I think that CultureInfo is one of the more important, and yet less understood classes in the .NET framework.
Let me give an example of its importance. In a project that Im working on, we have a tiny data object that just holds some information about a specific piece of data. One piece of this information is a DateTime that details when this data should expire.
The requirement was that for any new pieces, we want them to expire on a specific date, allowing the user the capability to change this date. What we did was something similar to this:
class MyDataObject
{
private DateTime expireDate;
public MyDataObject()
{
expireDate = DateTime.Parse("12/31/2099");
}
}
Ok. Granted, I could have done this differently by using one of the DateTime constructors. However, Im kind of glad I didn’t, because otherwise I would not have discovered how important the CultureInfo class is.
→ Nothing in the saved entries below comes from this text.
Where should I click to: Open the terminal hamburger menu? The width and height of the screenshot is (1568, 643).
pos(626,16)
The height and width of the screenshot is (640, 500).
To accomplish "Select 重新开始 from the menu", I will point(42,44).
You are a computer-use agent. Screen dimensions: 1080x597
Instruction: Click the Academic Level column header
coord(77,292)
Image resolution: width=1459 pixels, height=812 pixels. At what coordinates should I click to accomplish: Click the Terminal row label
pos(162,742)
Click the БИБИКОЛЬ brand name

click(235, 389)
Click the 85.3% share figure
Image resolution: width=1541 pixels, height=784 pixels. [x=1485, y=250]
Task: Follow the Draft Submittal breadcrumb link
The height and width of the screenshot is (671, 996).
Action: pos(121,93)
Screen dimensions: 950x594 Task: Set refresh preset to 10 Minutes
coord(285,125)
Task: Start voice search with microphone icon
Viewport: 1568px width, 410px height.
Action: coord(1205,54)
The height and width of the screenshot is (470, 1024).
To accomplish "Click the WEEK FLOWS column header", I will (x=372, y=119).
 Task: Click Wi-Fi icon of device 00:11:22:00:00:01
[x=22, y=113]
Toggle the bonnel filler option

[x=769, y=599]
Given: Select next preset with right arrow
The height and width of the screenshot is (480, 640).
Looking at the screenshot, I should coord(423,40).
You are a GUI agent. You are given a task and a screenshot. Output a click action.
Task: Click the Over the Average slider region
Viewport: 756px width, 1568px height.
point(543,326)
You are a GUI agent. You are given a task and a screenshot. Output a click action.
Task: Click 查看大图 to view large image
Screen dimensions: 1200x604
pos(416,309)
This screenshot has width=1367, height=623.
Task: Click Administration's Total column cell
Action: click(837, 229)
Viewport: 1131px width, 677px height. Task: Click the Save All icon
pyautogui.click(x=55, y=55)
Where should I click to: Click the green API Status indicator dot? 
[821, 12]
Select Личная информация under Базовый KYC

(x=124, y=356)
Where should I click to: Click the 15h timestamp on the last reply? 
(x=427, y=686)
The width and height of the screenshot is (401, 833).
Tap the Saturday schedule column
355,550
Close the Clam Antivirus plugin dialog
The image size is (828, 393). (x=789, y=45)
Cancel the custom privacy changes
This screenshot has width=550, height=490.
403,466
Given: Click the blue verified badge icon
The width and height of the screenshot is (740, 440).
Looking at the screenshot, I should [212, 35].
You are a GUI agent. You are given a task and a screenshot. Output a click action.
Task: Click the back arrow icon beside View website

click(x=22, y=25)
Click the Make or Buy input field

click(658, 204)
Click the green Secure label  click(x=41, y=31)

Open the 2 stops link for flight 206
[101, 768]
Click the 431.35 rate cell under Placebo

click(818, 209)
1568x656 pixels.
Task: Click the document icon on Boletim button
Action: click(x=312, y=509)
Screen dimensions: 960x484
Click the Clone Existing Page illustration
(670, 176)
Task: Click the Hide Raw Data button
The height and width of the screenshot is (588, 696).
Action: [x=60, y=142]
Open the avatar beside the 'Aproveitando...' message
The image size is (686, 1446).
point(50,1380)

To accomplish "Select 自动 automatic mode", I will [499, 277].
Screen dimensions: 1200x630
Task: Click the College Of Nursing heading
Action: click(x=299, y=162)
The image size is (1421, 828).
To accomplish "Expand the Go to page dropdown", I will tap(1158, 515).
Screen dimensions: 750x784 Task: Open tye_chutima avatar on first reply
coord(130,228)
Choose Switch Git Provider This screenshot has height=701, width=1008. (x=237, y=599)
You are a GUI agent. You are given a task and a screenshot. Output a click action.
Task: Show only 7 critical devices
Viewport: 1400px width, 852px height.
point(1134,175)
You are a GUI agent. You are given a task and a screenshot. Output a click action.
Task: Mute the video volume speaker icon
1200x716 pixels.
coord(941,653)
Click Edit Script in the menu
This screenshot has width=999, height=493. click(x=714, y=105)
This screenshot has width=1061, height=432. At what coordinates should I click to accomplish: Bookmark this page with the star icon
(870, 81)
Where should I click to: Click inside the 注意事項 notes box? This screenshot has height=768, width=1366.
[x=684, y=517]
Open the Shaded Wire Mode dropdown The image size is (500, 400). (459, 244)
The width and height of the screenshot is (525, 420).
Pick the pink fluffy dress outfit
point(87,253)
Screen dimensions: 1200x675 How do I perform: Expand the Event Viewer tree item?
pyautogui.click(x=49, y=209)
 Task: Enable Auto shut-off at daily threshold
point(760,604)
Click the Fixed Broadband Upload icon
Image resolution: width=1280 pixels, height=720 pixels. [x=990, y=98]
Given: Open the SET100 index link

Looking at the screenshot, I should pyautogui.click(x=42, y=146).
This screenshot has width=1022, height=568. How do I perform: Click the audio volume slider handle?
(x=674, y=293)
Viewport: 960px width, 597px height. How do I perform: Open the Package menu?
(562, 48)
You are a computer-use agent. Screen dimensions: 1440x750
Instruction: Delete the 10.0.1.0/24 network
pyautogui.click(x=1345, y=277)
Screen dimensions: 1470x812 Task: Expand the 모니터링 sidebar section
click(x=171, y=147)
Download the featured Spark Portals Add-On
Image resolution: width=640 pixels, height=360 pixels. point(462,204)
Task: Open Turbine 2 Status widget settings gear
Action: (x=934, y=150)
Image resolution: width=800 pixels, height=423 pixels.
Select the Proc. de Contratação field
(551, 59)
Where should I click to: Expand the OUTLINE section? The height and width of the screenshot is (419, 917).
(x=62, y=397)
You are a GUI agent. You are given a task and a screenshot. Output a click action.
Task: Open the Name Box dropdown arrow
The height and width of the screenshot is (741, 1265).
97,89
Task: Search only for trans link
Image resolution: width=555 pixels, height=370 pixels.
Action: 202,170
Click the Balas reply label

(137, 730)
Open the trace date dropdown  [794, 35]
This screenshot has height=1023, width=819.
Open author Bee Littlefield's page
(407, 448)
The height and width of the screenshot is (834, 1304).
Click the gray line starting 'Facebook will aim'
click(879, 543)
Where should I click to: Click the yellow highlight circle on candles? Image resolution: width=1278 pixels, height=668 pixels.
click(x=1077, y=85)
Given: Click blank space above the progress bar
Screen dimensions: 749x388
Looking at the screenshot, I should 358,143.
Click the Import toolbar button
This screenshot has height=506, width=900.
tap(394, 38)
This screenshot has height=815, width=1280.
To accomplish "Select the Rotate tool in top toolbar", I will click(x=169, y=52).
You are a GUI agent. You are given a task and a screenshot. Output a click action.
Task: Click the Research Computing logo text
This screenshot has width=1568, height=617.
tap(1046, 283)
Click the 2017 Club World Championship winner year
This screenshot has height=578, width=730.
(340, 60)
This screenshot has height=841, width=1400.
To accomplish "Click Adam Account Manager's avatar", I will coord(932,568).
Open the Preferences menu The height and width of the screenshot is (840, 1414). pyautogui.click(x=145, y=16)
This class was working great. It passed all of our testing with flying colors. We deployed and no issues. One day our support staff received a phone call from a client. Every time they attempted to create a new piece of data, the application would throw an exception about an invalid date format.
I had looked through the code and could see nothing out of the ordinary, and of course was unable to reproduce this on my development environment. After some more troubleshooting, I found out that this client happened to be in the United Kingdom. For those of you unfamiliar, the United Kingdom (and most European nations) have a DateTime format of DD/MM/YYYY.
Given my code above, it was attempting to parse the 12th day of the 31st month, because that Parse method was using the current culture. Clearly this should throw an error. The resolution to the issue was to pass CultureInfo.InvariantCulture to the Parse method.
When you’re taking a string that is purely data, rather than written words in the default culture, you need to be careful to treat it with the invariant culture. Most routines that have culture dependent behavior (String.ToUpper, String.ToLower, String.Compare, DateTime.Parse) will give you the opportunity to pass in the culture directly. Passing in CultureInfo.InvariantCulture is the way to make sure that your data parsing and comparison operations are correct.
CultureInfo.InvariantCulture should be used by methods that require culture independent results. Otherwise, it produces results that may be culturally inappropriate or linguistically incorrect.